Literasisambas.org - Islam mengajarkan kepada kita agar senantiasa berhati-hati dalam bertindak dan berbuat. Karena apa yang kita lakukan pasti ada yang namanya dosa yang tanpa kita sadari dilakukan entah itu kecil ataupun besar. Sesuai dengan firman Allah yang berbunyi:

وَمَنْ يَعْمَلْ مِثْقَالَ ذَرَّةٍ شَرًّا يَرَهُ 

"Dan barangsiapa yang mengerjakan kejahatan sebesar dzarrah pun niscaya dia akan melihat (balasan)nya pula. (Qs. Az-Zalzalah: 8)

Dosa dibagi menjadi dua jenis, yakni dosa besar dan dosa kecil. Hal ini berpijak dari firman Allah Subhanahu wata’ala sebagai berikut:

وَالَّذِينَ يَجْتَنِبُونَ كَبَائِرَ الْإِثْمِ وَالْفَوَاحِشَ وَإِذَا مَا غَضِبُوا هُمْ يَغْفِرُونَ

“Dan (bagi) orang-orang yang menjauhi dosa-dosa besar dan perbuatan-perbuatan keji, dan apabila mereka marah mereka memberi maaf” (QS. Asy-Syura: 37).

Maka dari penjelasan singkat di atas dapat dipahmi bahwa kita harus berhati-hati dalam bertindak karena kita tidak tahu apa yang kita kerjakan itu sesuai serta tidak melanggar syari’at-Nya.

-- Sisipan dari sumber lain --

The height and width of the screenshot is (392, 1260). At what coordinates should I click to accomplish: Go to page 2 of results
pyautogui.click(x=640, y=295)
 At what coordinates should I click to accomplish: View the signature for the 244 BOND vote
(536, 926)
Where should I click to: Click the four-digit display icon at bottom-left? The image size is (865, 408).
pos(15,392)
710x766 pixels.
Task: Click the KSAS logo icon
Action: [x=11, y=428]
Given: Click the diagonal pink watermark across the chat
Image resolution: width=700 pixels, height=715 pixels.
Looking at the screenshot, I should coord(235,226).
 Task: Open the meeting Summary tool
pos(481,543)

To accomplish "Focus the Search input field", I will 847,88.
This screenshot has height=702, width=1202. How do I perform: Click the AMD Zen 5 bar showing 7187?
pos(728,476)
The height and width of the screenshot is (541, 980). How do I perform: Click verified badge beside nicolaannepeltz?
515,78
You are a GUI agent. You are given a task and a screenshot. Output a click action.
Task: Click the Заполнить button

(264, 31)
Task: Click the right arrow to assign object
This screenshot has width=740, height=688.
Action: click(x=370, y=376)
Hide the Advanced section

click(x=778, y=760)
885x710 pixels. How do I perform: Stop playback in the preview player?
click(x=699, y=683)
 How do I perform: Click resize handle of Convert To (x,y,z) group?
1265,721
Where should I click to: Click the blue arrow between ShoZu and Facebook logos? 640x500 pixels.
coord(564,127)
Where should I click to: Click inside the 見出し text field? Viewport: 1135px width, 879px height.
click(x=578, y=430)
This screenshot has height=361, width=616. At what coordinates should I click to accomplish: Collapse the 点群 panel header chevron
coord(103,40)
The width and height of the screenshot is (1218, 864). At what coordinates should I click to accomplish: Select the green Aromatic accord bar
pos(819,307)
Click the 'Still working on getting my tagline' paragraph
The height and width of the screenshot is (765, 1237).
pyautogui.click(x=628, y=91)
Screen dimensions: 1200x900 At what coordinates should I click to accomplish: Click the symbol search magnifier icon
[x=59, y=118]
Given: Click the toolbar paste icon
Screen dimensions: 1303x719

Nah di sini saya selaku penulis lebih mengingatkan diri pribadi dan juga kepada saudara-saudara muslim lainnya. Adapun tulisan ini mungkin agak sensitif bagi kita yang membacanya. Namun itulah hakikatnya kita sesama muslim harus saling mengingatkan satu sama lain. Berikut ini beberapa dosa kecil yang dianggap biasa di kalangan umat Islam pada umumnya:

1.         Dosa dalam Berpakaian Menurut Kacamata Islam

Pakaian yang sering kita pakai sehari-hari apakah sesuai dengan syari’at Islam? Kita sering lupa akan kebiasaan kita tentang pakaian ini, karena pakaian yang kita gunakan adalah salah satu hakikat yang harus kita jaga dalam memakainya. Karena pakaian merupakan simbol apakah kita termasuk golongan Islam atau kita termasuk golongan non Islam.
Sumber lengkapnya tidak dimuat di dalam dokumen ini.